Effect of RNA concentration on PSMα3 phase separation and aggregation at pH 4 after heat shock.

Fluorescence microscopy images showing the effects on 20% FITC-PSMα3 (green) and 80% unlabelled 100 μM PSMα3 in the presence of increasing concentrations of Poly (AU) RNA (labelled with PI, red) following heat shock at 65°C for 15 minutes at pH 4. at 50 ng/μL (A), 100 ng/μL (B), 200 ng/μL (C) and 400 ng/μL (D). At a low RNA concentration of 50 ng/μL (A), clear phase separation of PSMα3 was observed, as evidenced by the presence of well-defined, spherical droplets. As the RNA concentration increased to 100 ng/μL, the droplets began to lose their spherical structure and showed more morphological irregularities (B). At RNA concentrations of 200 ng/μL and 400 ng/μL, a distinct transition to aggregation with irregular, amorphous clusters were observed (C and D, respectively). The composite images revealed an overlap between the PSMα3 and RNA, indicating co-localization during both phase separation and amorphous cluster formation. Scale bars in all images represent 20 µm.

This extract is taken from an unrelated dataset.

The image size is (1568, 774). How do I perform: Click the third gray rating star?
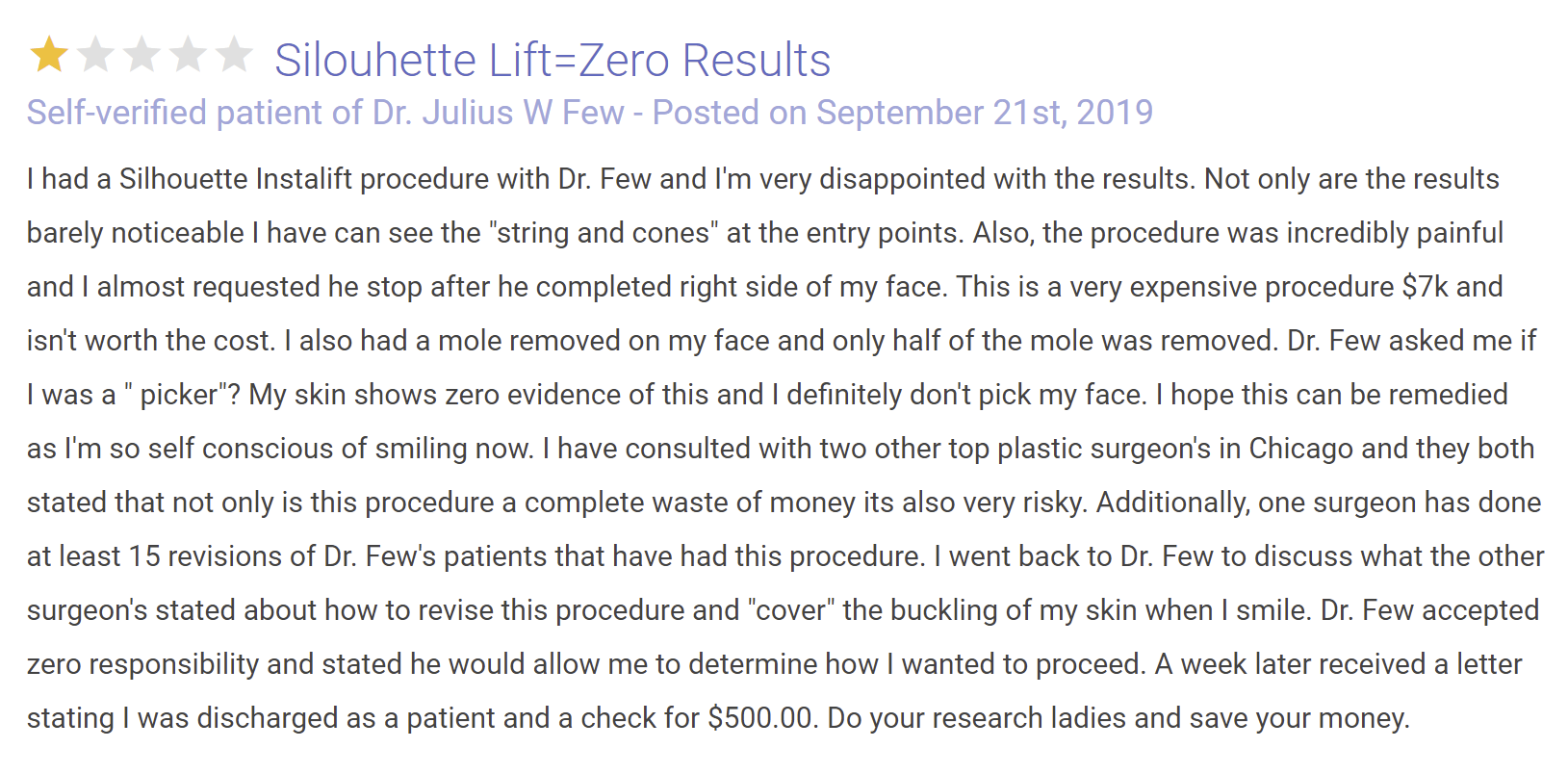141,55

Poly (AU) RNA Modulates LL-37 Aggregation Dynamics Before and After Heat Shock.

TEM micrographs of 100 µM LL-37 incubated alone or with 100 ng/µL or 400 ng/µL Poly (AU) RNA for 2 hours or 24 hours. (A) Samples imaged before heat shock at the indicated point. (B) Samples subjected to a 65°C heat shock for 15 minutes, followed by further incubation for 2 or 24 hours before imaging.